Guests mingled on the terrace while enjoying libations from Seasons Catering and guitar music by Tony Ybarra. During the program, SBCC Interim President Dr. Helen Benjamin shared how an exciting part of her new job is having one of the country’s most outstanding foundations supporting the college. She expressed her gratitude to the donors for enabling students who otherwise would not be able to attend SBCC to obtain an education and lauded them for recognizing the importance of having an educated populace.
SBCC student Ana Zepeda also shared her gratitude to donors. After taking a break, Zapata returned to SBCC last year as a single mom in the SPARC Program (Single Parents Arriving Ready for College). With enthusiasm, she related how SPARC gave her amazing tools and resources to succeed in college, including how to advocate for herself and her children and to “not settle for mediocre.” Zepeda has excelled in her classes and taken advantage of tutoring when needed. Through EOPS (Extended Opportunities Program and Services) and SPARC Program, she has connected with the nonprofits Freedom for Youth and Youth Interactive, which allow her, she related, to contribute back to the community that has helped her so much. Upon graduating from SBCC, Zapata hopes to continue her studies at Westmont College.
SBCC Foundation CEO Geoff Green related how he is frequently asked by his counterparts at other community colleges how SBCC has excelled and his reply is the investment of private dollars and the development of community partnerships. Green shared that while the foundation is active in many areas and pursuing some new partnerships, its main focus is making the Promise Program sustainable and more robust. Launched in 2016 and entirely privately funded, Promise covers all required fees, books and supplies of any student who has just completed secondary education in the Gaviota to Carpinteria area.

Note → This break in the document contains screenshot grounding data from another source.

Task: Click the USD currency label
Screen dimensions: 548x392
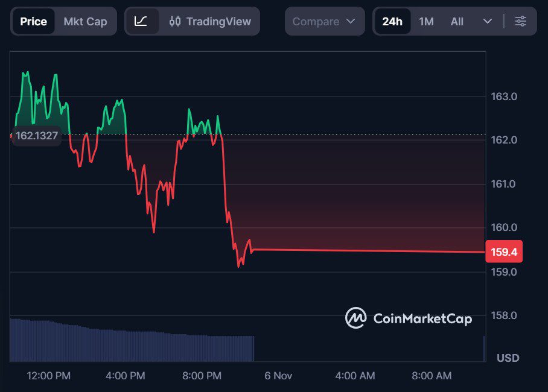Action: [508, 358]
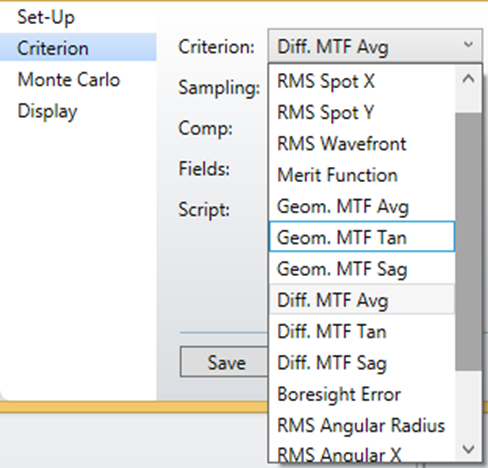Viewport: 488px width, 468px height.
Task: Click the Save button
Action: [x=226, y=362]
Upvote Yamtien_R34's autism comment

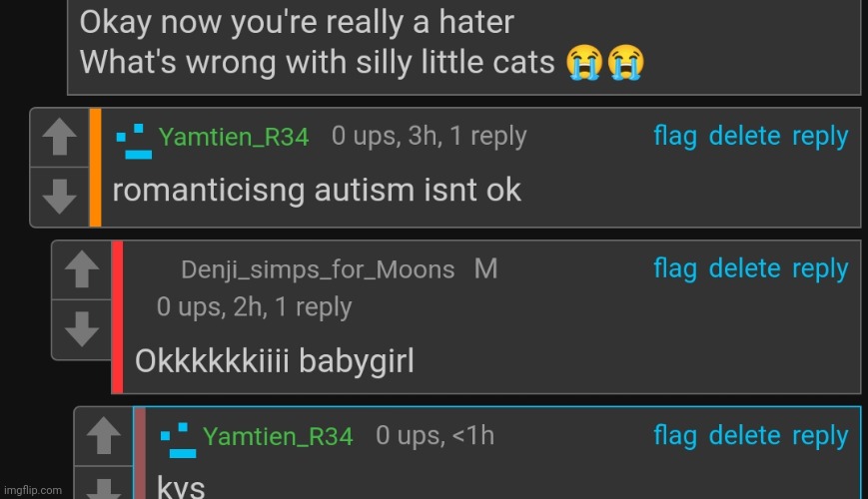59,137
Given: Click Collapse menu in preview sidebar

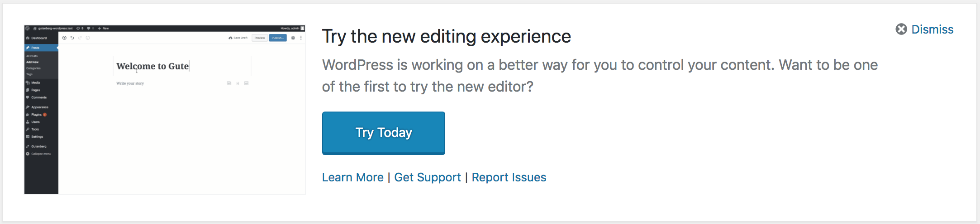Looking at the screenshot, I should [41, 154].
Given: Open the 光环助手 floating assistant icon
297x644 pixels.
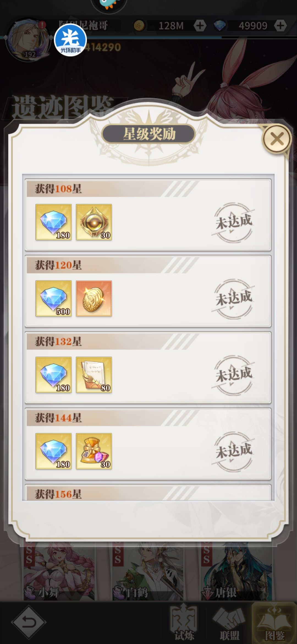Looking at the screenshot, I should [x=70, y=40].
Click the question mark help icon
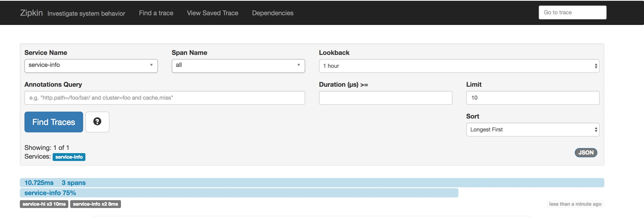Image resolution: width=644 pixels, height=220 pixels. point(97,122)
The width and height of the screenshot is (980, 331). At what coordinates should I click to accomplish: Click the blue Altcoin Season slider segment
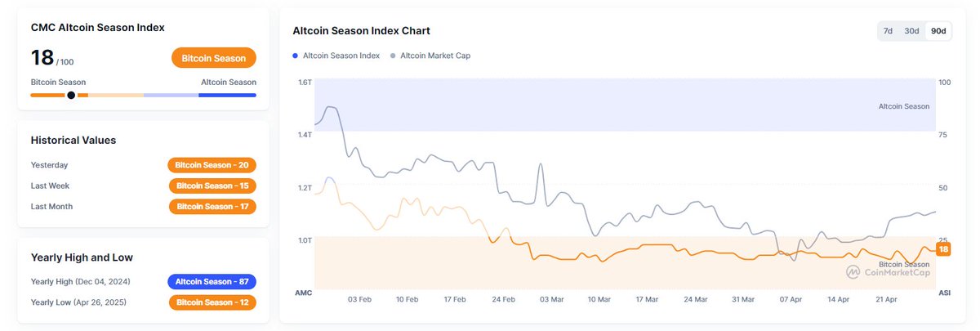coord(227,95)
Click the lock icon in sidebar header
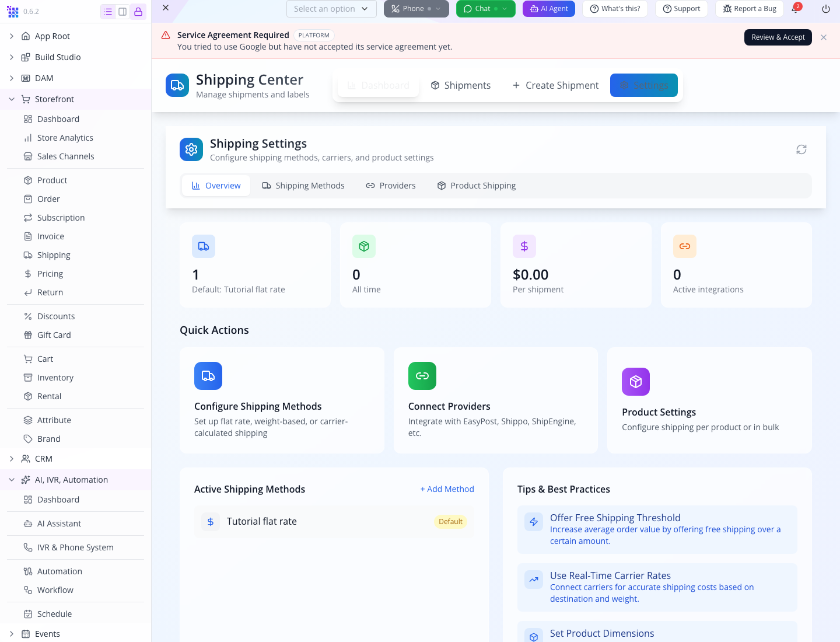The width and height of the screenshot is (840, 642). (138, 12)
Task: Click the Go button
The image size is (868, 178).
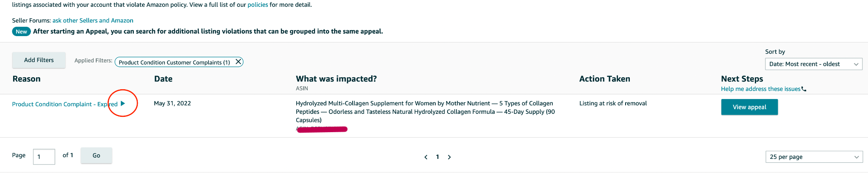Action: pos(96,155)
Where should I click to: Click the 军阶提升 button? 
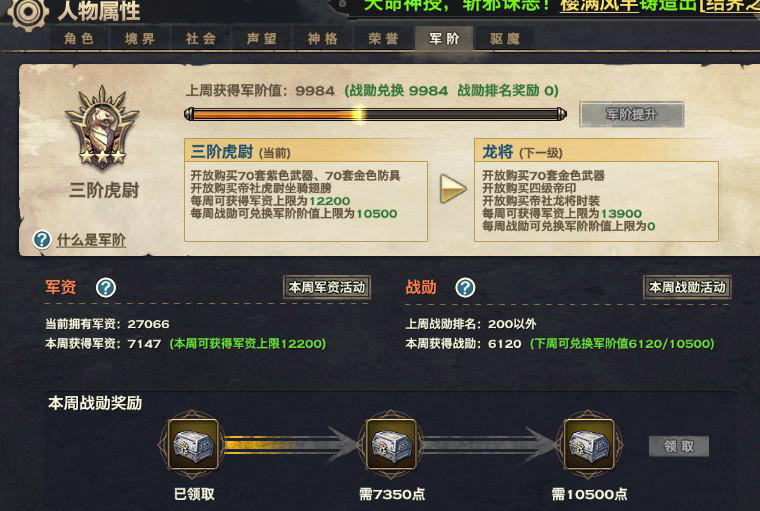[x=632, y=114]
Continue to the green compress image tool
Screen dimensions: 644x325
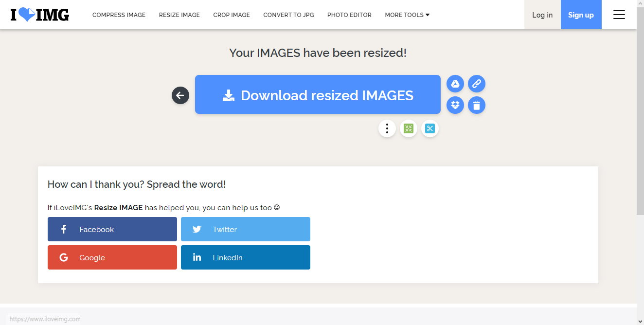coord(409,128)
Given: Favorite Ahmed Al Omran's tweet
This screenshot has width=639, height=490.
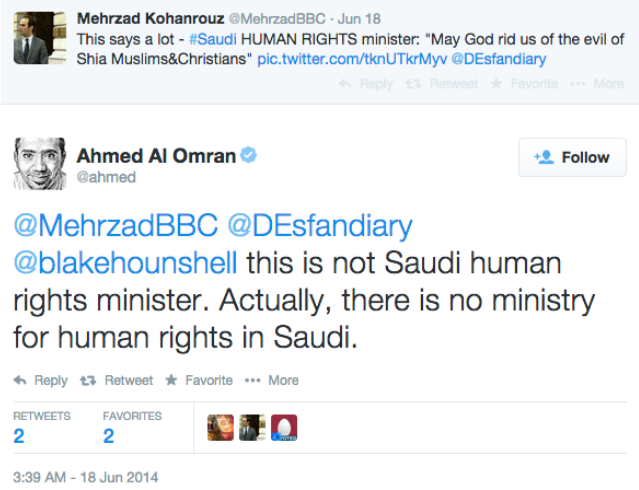Looking at the screenshot, I should [198, 380].
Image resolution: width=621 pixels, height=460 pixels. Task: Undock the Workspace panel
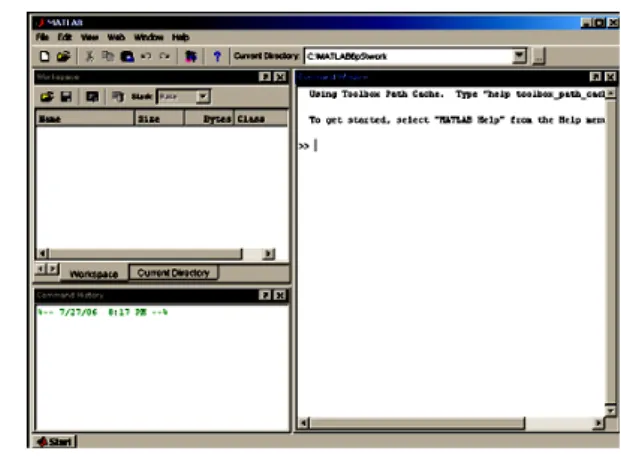point(265,77)

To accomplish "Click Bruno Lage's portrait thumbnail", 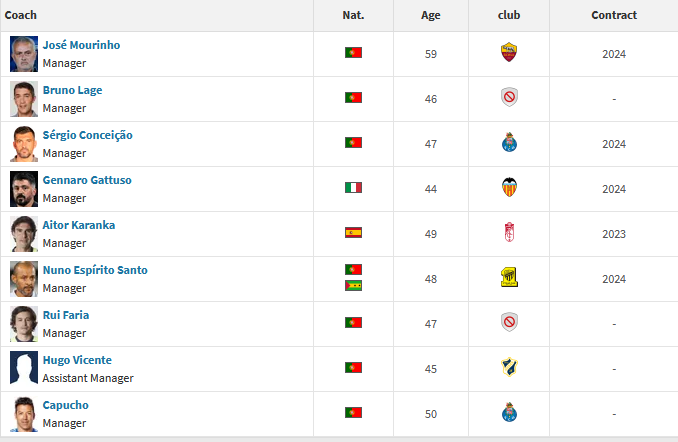I will (x=24, y=99).
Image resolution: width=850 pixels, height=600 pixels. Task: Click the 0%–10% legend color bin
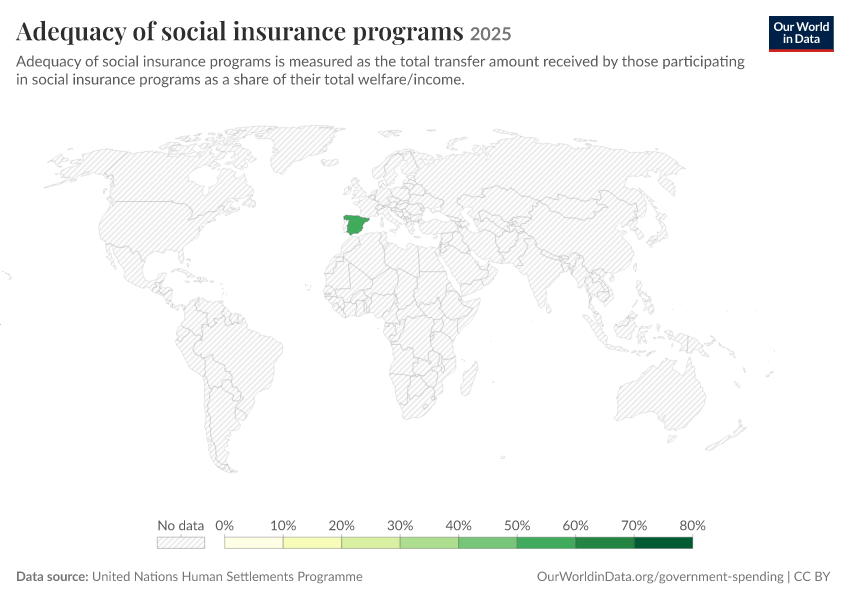tap(254, 543)
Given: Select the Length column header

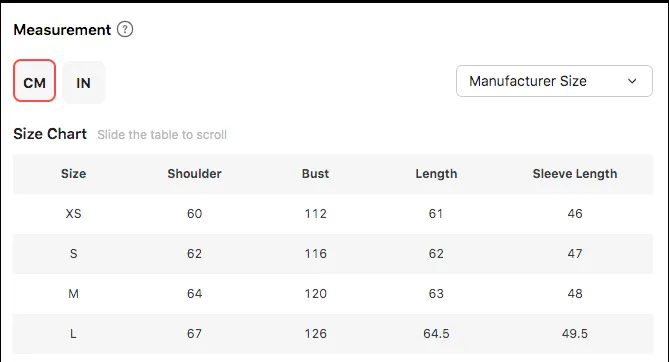Looking at the screenshot, I should point(436,174).
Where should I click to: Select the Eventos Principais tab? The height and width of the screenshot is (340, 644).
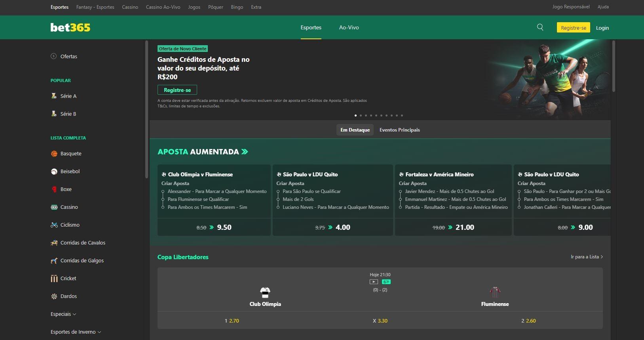click(x=399, y=130)
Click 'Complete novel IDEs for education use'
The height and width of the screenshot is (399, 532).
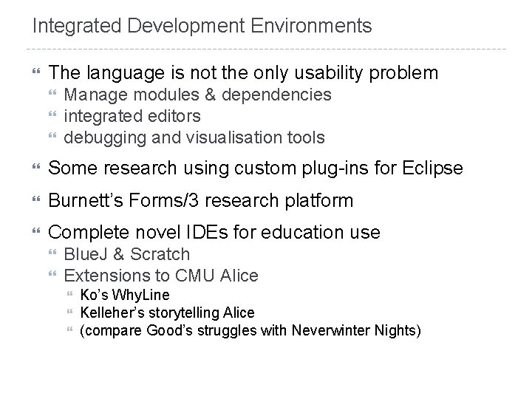[214, 233]
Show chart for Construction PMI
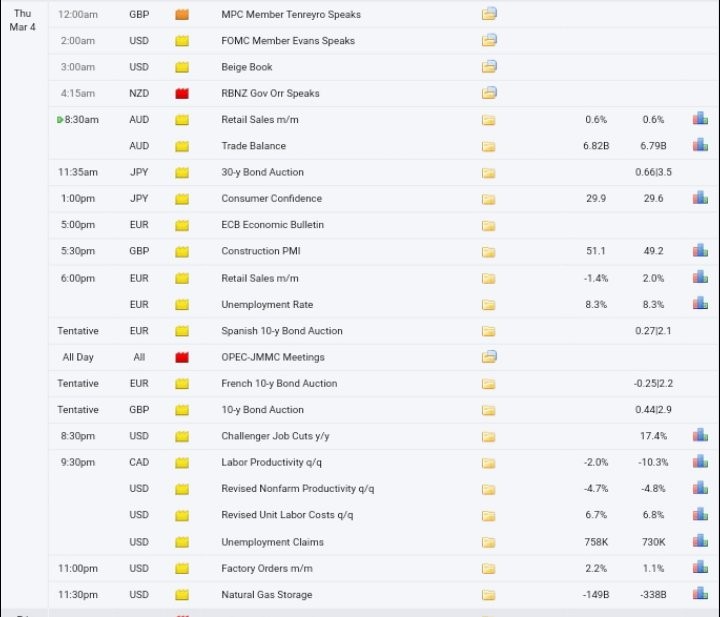The image size is (720, 617). 700,251
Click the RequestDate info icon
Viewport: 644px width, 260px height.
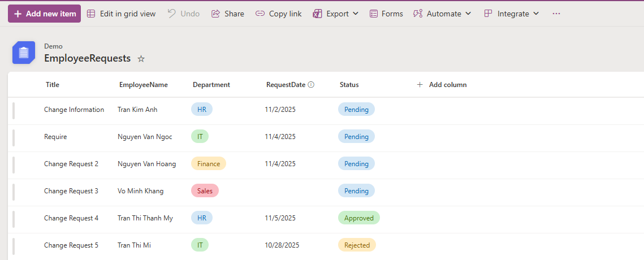[x=311, y=85]
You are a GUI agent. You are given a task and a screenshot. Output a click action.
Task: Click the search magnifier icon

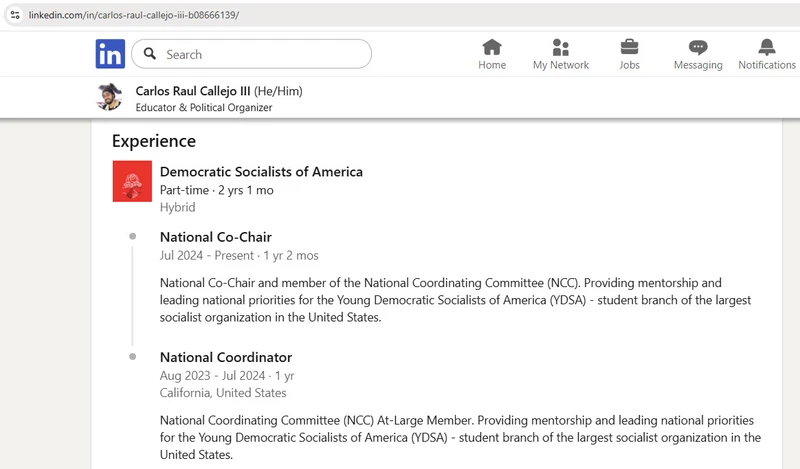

The state of California has long covered the tuition of low-income students through the Board of Governors Fee Waiver program (now the CA College Promise Grant), but according to Green, tuition accounts for only about 20 percent of the costs students face. The Promise Program’s coverage of pricey textbooks, fees, and supplies allows college to be an option for many low-income students who otherwise could not attend. While in recent years, Promise programs have been initiated at many colleges, SBCC’s program stands out because of its comprehensiveness – covering all required fees, books and supplies, its robustness — covering two full years, and its inclusiveness — it is not restricted based on secondary school performance. SBCC does require that students enroll full-time, participate in academic counseling, and remain in good academic standing. As of May 8, there were 1,631 students enrolled in the program and more than 3,000 have participated since inception.
Last year, the foundation distributed more than $5.3 million: $2.2 million for the Promise program, $1 million in scholarships, $1.6 million to college programs, and $700,000 in disaster recovery assistance. Programs supported include SPARC, a six-week summer bridge program for single parent students, CARE (Coordinated Agencies Resources for Education) also serving single parent students, EOPS, serving financially and academically underprepared students, Veterans Support Program, and Guardian Scholars Program, serving foster youth.